-- Opening Marker --
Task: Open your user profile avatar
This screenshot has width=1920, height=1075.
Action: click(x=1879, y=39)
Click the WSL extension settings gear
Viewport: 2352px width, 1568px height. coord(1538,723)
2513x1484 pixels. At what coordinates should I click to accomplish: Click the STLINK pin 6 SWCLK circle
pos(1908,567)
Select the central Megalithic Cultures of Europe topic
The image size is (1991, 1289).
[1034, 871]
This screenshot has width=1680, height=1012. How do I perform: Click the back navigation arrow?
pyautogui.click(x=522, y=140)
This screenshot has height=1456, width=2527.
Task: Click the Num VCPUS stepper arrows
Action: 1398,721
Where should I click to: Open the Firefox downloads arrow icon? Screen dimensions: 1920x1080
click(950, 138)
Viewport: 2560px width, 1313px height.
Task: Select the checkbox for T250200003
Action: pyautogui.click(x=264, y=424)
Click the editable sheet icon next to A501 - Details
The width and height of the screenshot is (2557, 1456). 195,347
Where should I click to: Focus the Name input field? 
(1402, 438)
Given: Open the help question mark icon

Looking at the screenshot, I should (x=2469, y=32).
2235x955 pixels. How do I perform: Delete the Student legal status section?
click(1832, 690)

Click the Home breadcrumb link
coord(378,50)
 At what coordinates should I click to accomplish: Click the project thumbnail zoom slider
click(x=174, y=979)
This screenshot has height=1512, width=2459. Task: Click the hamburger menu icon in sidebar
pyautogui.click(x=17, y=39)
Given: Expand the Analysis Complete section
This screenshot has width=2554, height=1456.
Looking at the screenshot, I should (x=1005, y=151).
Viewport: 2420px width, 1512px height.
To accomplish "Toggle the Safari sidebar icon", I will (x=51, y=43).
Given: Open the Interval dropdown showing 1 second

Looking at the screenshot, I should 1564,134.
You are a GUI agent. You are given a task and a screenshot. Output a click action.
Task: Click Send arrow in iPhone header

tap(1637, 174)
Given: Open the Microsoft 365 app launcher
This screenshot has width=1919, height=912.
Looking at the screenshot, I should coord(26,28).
-- Closing Marker --
#### Assigned task
Word for word, output all of the material.

#### Worked solution
Task: Open your user profile avatar
This screenshot has width=1920, height=1075.
Action: click(x=1879, y=39)
Click the WSL extension settings gear
Viewport: 2352px width, 1568px height. coord(1538,723)
2513x1484 pixels. At what coordinates should I click to accomplish: Click the STLINK pin 6 SWCLK circle
pos(1908,567)
Select the central Megalithic Cultures of Europe topic
The image size is (1991, 1289).
[1034, 871]
This screenshot has width=1680, height=1012. How do I perform: Click the back navigation arrow?
pyautogui.click(x=522, y=140)
This screenshot has height=1456, width=2527.
Task: Click the Num VCPUS stepper arrows
Action: 1398,721
Where should I click to: Open the Firefox downloads arrow icon? Screen dimensions: 1920x1080
click(950, 138)
Viewport: 2560px width, 1313px height.
Task: Select the checkbox for T250200003
Action: pyautogui.click(x=264, y=424)
Click the editable sheet icon next to A501 - Details
The width and height of the screenshot is (2557, 1456). 195,347
Where should I click to: Focus the Name input field? 
(1402, 438)
Given: Open the help question mark icon

Looking at the screenshot, I should (x=2469, y=32).
2235x955 pixels. How do I perform: Delete the Student legal status section?
click(1832, 690)

Click the Home breadcrumb link
coord(378,50)
 At what coordinates should I click to accomplish: Click the project thumbnail zoom slider
click(x=174, y=979)
This screenshot has height=1512, width=2459. Task: Click the hamburger menu icon in sidebar
pyautogui.click(x=17, y=39)
Given: Expand the Analysis Complete section
This screenshot has width=2554, height=1456.
Looking at the screenshot, I should (x=1005, y=151).
Viewport: 2420px width, 1512px height.
To accomplish "Toggle the Safari sidebar icon", I will (x=51, y=43).
Given: Open the Interval dropdown showing 1 second

Looking at the screenshot, I should 1564,134.
You are a GUI agent. You are given a task and a screenshot. Output a click action.
Task: Click Send arrow in iPhone header

tap(1637, 174)
Given: Open the Microsoft 365 app launcher
This screenshot has width=1919, height=912.
Looking at the screenshot, I should coord(26,28).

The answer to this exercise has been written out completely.